#### Task to complete:
Could you return, word for word, the material between the lines holding "You are a computer-use" and "This screenshot has width=1355, height=853.", inclusive, leaving the pictures out?

#### Information provided:
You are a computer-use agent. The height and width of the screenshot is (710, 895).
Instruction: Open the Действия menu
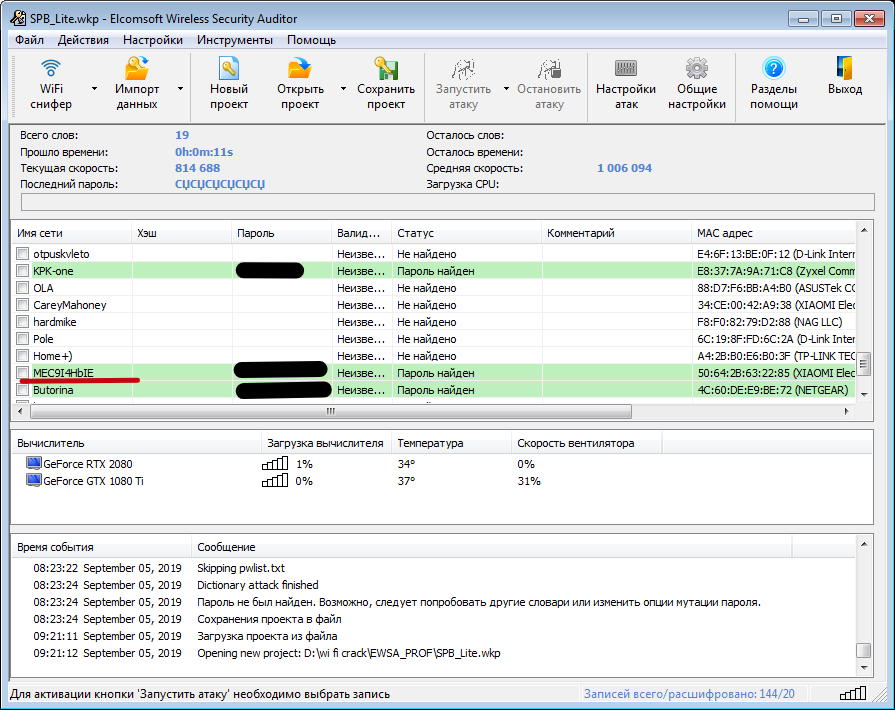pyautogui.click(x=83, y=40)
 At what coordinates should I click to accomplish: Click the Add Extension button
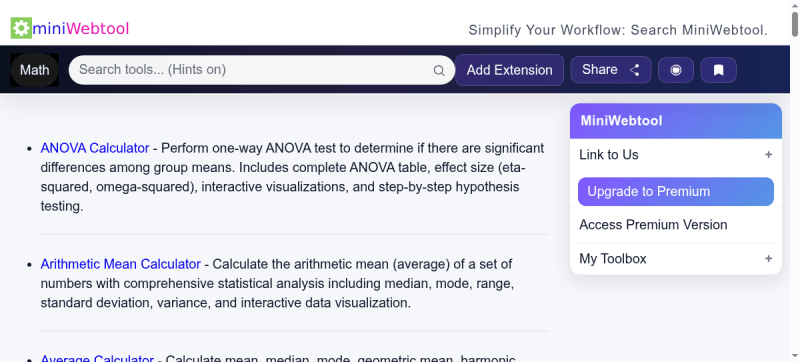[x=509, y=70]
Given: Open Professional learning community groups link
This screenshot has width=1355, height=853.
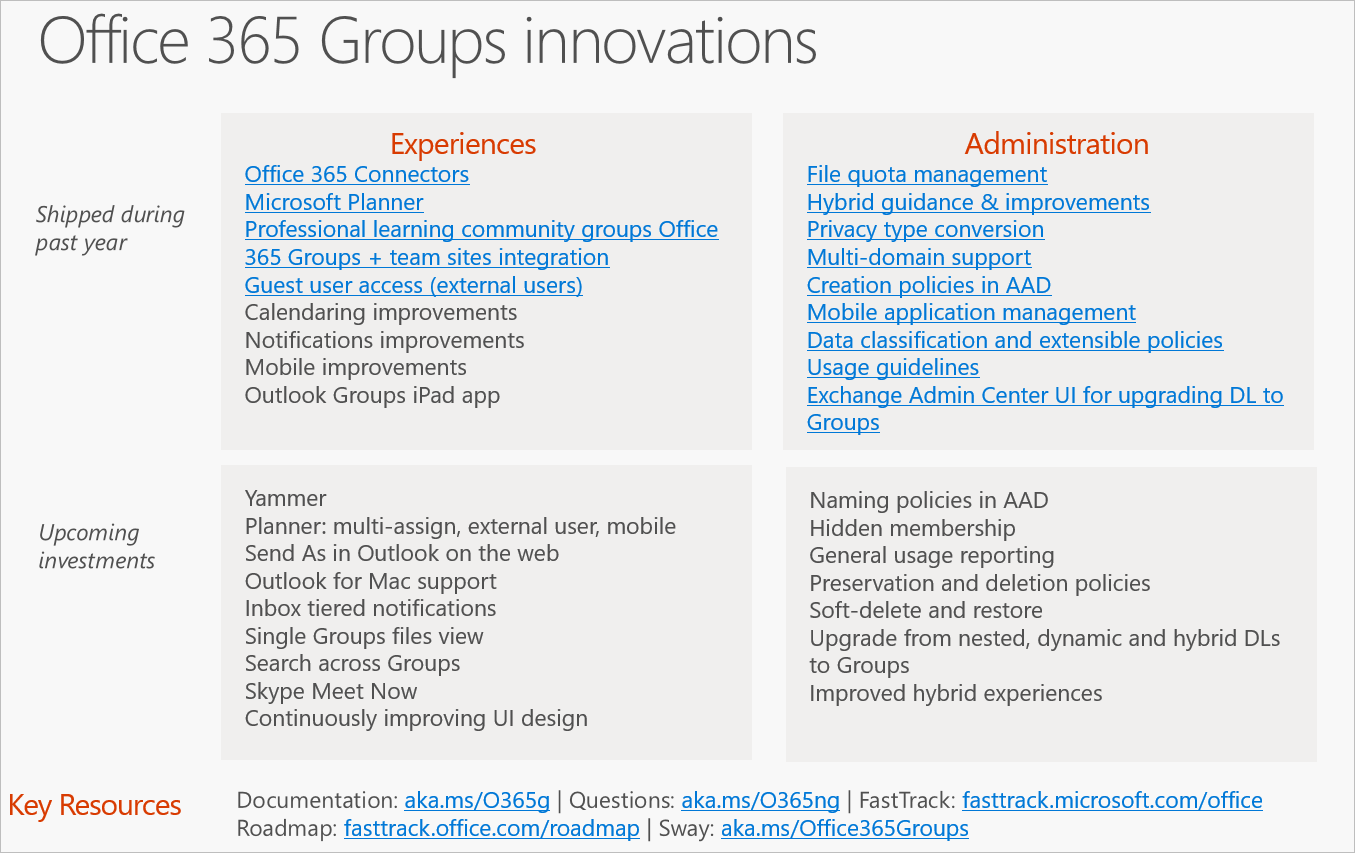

---

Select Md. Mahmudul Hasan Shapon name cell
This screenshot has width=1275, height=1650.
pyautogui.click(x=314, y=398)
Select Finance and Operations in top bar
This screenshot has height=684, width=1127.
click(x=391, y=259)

--

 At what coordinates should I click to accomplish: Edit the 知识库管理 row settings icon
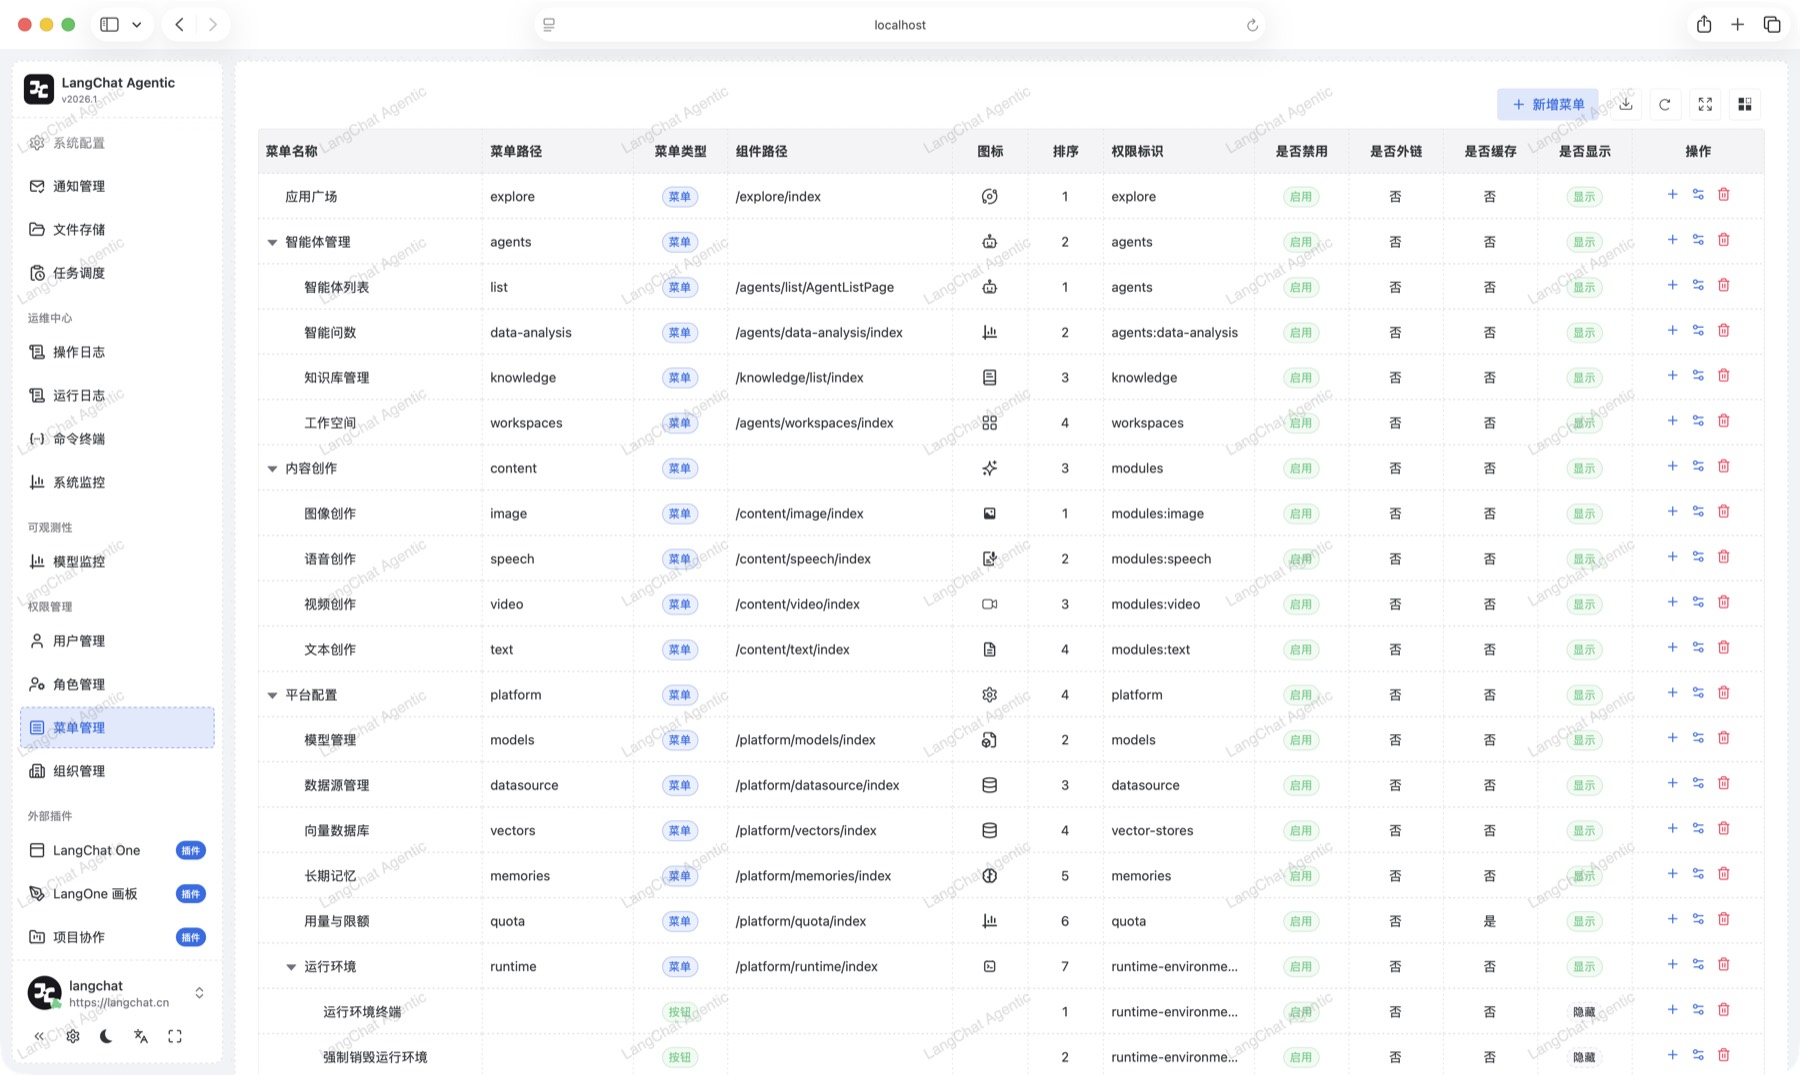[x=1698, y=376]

#### Written response:
You are a computer-use agent. The height and width of the screenshot is (710, 895).
Instruction: Open the Действия menu
pyautogui.click(x=83, y=40)
 At what coordinates should I click to accomplish: Click the Add Extension button
[x=509, y=70]
Given: Open Professional learning community groups link
This screenshot has width=1355, height=853.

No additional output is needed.